Through the Looking Glass Children's Book Reviews

I Am Helen Keller

I Am Helen Keller

Grace Norwich
Illustrator:  Mark Elliot 
Nonfiction
For ages 8 to 10
Scholastic , 2012   ISBN: 978-0545447799

Helen Keller is often presented as being an angelic, “sweet and earnest” person who lived in a “dark, soundless prison.” This is not what the real Helen Keller was like. Like everyone, Helen had flaws; she had a dreadful temper and was not always sensible about how she spent her money. Her world was not a dark and grim place because Helen made up for her blindness and deafness by having a highly sensitive sense of smell and touch.
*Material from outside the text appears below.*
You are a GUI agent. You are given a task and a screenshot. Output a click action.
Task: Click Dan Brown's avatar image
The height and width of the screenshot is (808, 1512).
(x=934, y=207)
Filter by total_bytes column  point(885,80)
She could pick up the slightest vibrations and could identify people by their smell.

   When she first met Annie Sullivan, the teacher who helped Helen communicate and interact with the world, Helen was an out-of-control seven-year-old. Afraid of their little daughter’s temper tantrums, her parents let Helen do whatever she wanted, and as a result she was spoiled and very difficult to deal with. She was also very stubborn.
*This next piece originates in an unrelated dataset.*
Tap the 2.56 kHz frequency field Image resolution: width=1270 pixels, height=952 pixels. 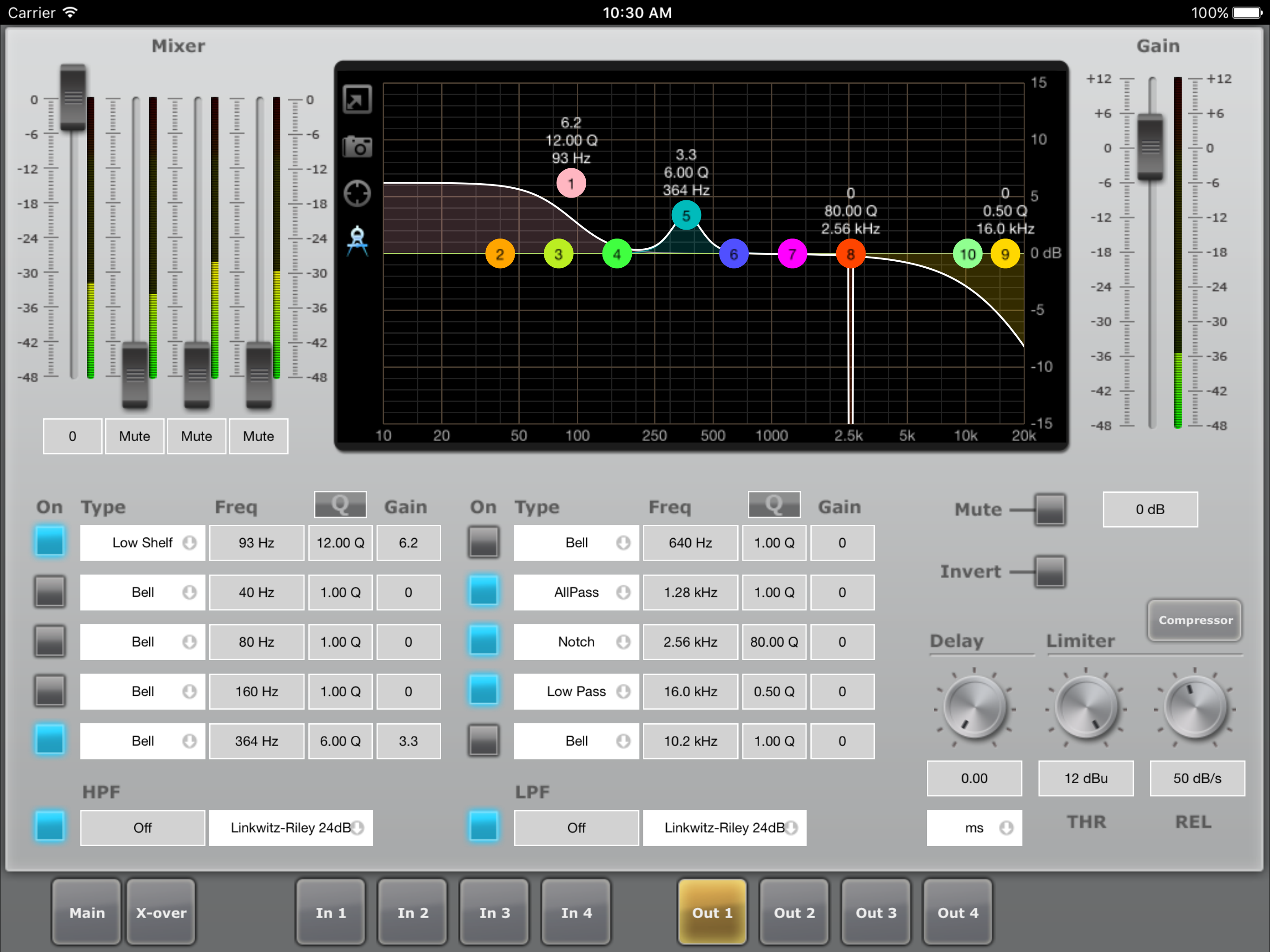pyautogui.click(x=690, y=641)
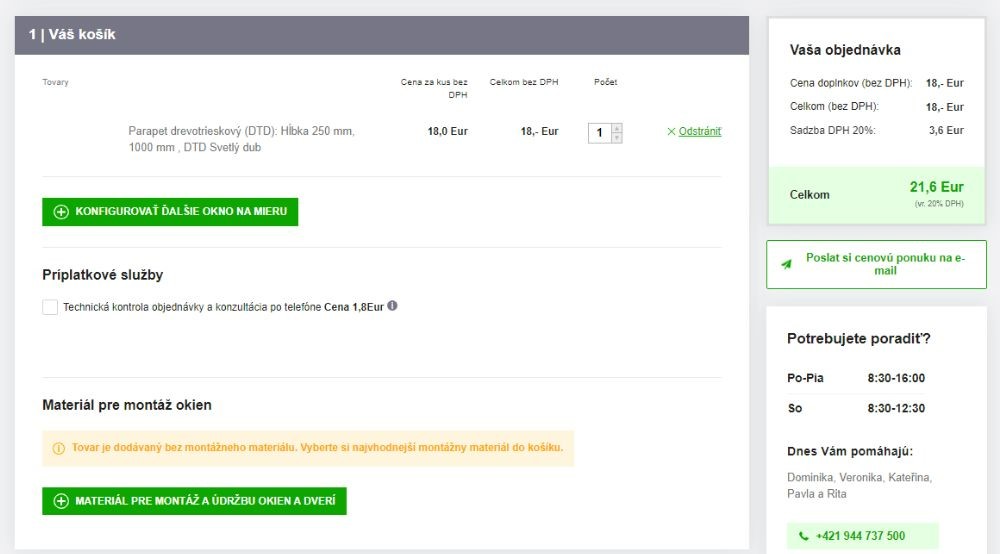Click the Odstrániť link to remove item

700,131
   Helen had always been able to bend people to her will. Until she met Annie Sullivan. Annie had had a hard childhood and she was just as stubborn as Helen was. Slowly and determinedly, Annie ‘tamed’ Helen, showing her to behave properly. Then she began to work with Helen to help her understand the world. Helen had to learn that everything had a name, and that she could learn those names. After Helen made the connection between an object and the name that Annie spelled into Helen’s hand, Helen became an eager and excited student.
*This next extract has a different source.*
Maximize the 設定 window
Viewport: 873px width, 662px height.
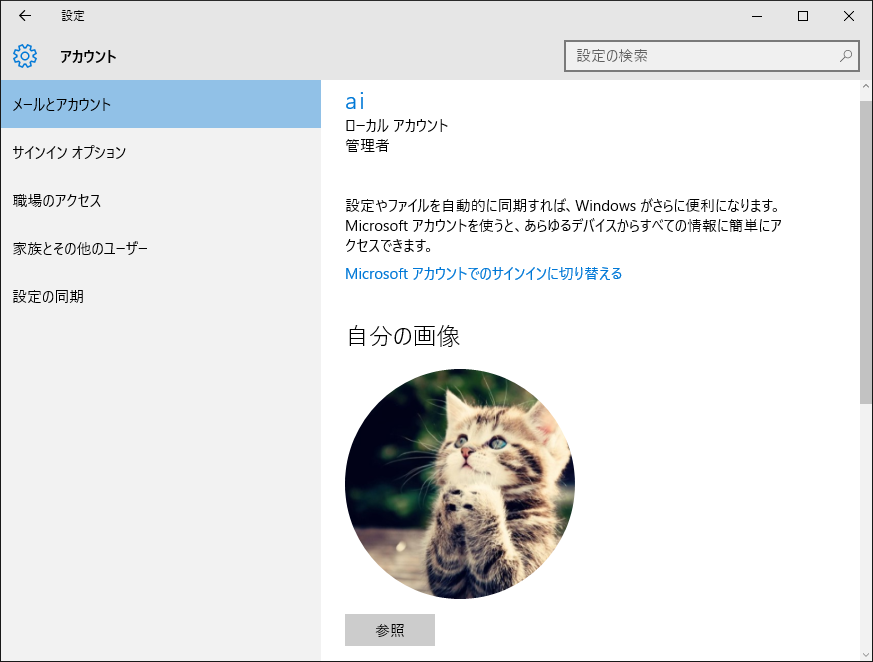point(803,16)
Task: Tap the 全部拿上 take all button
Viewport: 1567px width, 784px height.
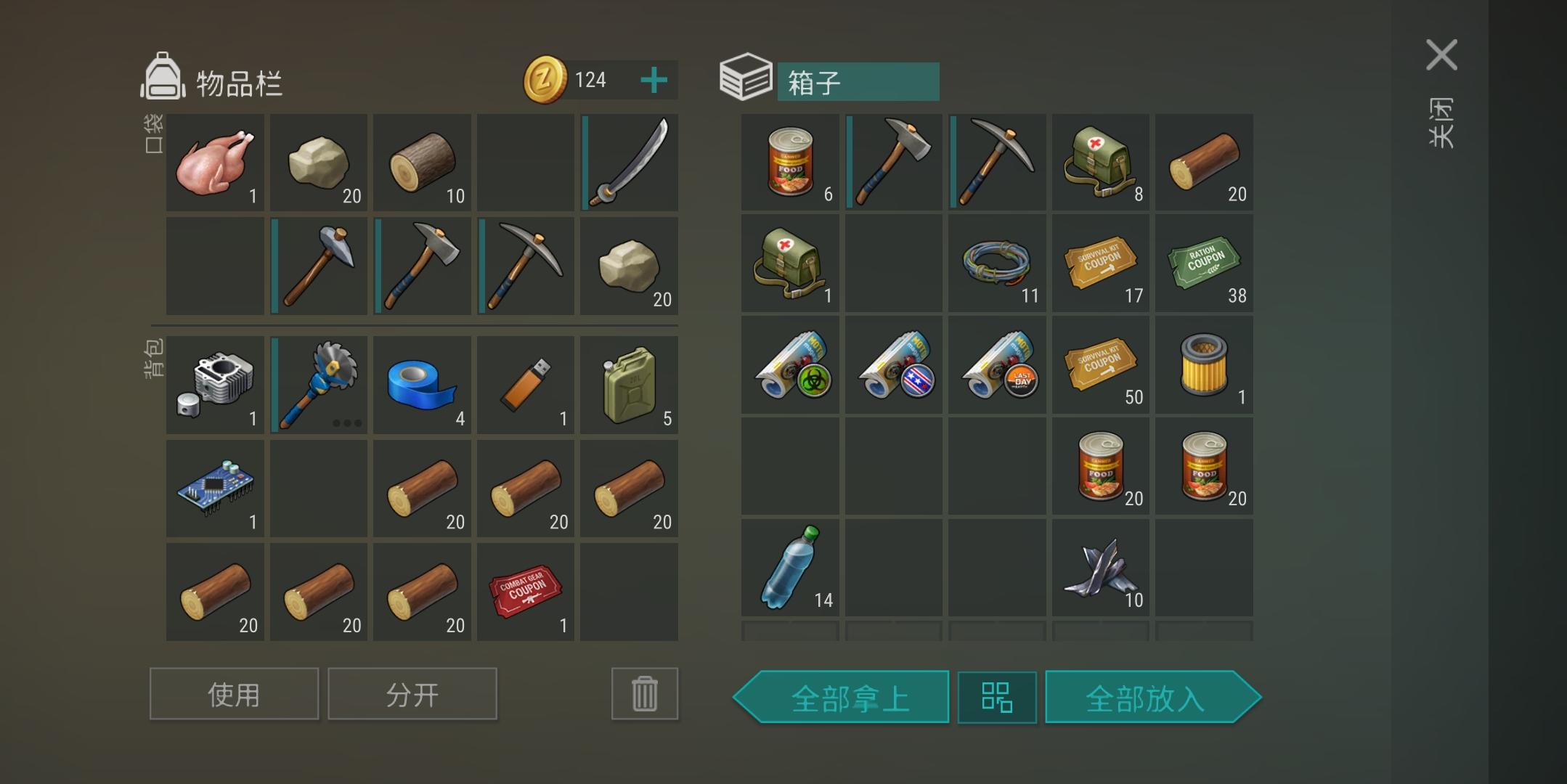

  At the time, in the late 1800’s and early 1900’s, deaf and blind people did not have many people to advocate for them, and they certainly did not have many opportunities to get an education. Helen was lucky enough to have some powerful friends and with their help she was able to go to school, and then to university. She became the first American deaf-blind person to get a Bachelor of Arts degree, and she was catapulted into the limelight, becoming a national hero.

   In this excellent biography the author tells the story of Helen Keller, making sure that she is honest in her account. She does not add a layer of glitter to a story is that is remarkable without embellishment, and she provides her readers with background information about Helen’s world and the people who influenced her.